From 8b2335f3f17569352baa2c62644faa73815dc18f Mon Sep 17 00:00:00 2001
From: Konstantin Nazarov <mail@knazarov.com>
Date: Sat, 5 Aug 2023 22:33:58 +0100
Subject: [PATCH] Publish a post on frozen data types in the VM

---
 .../note.md                                   | 84 +++++++++++++++++++
 1 file changed, 84 insertions(+)
 create mode 100644 content/posts/vm_progress_update_frozen_data_types/note.md

diff --git a/content/posts/vm_progress_update_frozen_data_types/note.md b/content/posts/vm_progress_update_frozen_data_types/note.md
new file mode 100644
index 0000000..fe90315
--- /dev/null
+++ b/content/posts/vm_progress_update_frozen_data_types/note.md
@@ -0,0 +1,84 @@
+X-Date: 2023-08-05T21:16:00Z
+X-Note-Id: cc2f05b8-6a95-452a-875b-887fde269c35
+Subject: VM progress update: frozen data types
+X-Slug: vm_progress_update_frozen_data_types
+
+One of the things I want from the virtual machine runtime is to be able to easily work with serialized data.
+Usually in typical programming languages, what you send over the network or write to files is different from the
+in-memory representation. The reason for this is simple: your CPU may have different
+[endianness](https://en.wikipedia.org/wiki/Endianness), so the way your program represents numbers will differ
+between, say, x86 and arm. So, the serialized form's binary encoding is usually "universal".
+
+Additionally, serialized representation is usually sequentially packed. So, people invented universal serialization
+formats such as [Protocol Buffers](https://github.com/protocolbuffers/protobuf), [Thrift](https://thrift.apache.org/),
+or XML/JSON (these are text ones for human readability).
+
+I specifically design the runtime to be "shared-nothing", where separate worker threads cannot share any state, and only
+communicate through message passing. These messages would be sent either within the same process, or across network/IPC.
+So they have to be serialized at least to some degree.
+
+If I approach this in a "standard" way, I'd have to have explicit deserialization functions that receive incoming data,
+call a function to unpack it to a set of native data structures, and then work with those.

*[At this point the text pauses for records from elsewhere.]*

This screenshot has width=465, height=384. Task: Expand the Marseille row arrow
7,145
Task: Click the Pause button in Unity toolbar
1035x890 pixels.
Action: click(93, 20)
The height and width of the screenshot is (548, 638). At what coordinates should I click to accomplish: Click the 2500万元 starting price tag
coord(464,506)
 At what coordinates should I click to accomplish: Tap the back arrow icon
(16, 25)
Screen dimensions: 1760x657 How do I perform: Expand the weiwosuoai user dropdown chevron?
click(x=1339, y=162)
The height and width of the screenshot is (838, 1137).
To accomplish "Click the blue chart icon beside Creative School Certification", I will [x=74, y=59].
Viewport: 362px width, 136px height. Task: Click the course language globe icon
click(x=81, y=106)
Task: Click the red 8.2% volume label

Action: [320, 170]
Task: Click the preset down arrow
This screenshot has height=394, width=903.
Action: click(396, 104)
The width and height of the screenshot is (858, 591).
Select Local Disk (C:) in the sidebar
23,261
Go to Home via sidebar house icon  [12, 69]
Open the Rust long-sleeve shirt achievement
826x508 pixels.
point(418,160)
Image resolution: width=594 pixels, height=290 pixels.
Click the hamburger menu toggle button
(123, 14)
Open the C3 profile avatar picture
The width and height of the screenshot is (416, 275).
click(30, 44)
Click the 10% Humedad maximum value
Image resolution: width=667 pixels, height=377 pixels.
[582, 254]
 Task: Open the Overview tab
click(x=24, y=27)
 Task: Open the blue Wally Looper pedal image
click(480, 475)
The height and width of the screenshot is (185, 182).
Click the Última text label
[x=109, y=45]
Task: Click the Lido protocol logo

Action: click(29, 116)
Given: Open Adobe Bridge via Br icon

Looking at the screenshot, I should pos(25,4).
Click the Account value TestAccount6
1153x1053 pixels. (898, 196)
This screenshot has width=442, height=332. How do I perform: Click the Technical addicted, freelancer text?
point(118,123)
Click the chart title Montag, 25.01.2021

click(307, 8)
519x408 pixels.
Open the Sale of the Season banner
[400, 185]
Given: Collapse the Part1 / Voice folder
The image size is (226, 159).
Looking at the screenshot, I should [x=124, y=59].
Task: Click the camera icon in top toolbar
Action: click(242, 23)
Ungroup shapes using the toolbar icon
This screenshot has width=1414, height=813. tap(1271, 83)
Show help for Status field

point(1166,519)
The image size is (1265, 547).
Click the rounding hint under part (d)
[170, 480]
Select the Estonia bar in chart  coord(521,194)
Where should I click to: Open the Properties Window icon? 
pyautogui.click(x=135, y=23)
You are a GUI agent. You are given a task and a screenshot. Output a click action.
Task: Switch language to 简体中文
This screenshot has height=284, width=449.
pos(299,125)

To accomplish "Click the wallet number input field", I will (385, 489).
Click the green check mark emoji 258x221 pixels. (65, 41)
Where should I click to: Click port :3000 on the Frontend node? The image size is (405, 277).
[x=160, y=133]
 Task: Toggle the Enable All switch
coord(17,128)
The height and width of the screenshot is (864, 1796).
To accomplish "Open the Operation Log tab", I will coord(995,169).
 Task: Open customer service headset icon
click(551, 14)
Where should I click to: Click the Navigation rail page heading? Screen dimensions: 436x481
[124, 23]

But there's actually a better
+way: the approach taken by [Cap’n Proto](https://capnproto.org/) completely evades the need to have any type of deserialization.
+The data structures it receives can just be directly mapped into memory, and language runtime then figures out how to access
+individual fields.
+
+The binary format of Cap'n Proto is very slightly inefficient, because it needs more space than Thrift or Protocol Buffers.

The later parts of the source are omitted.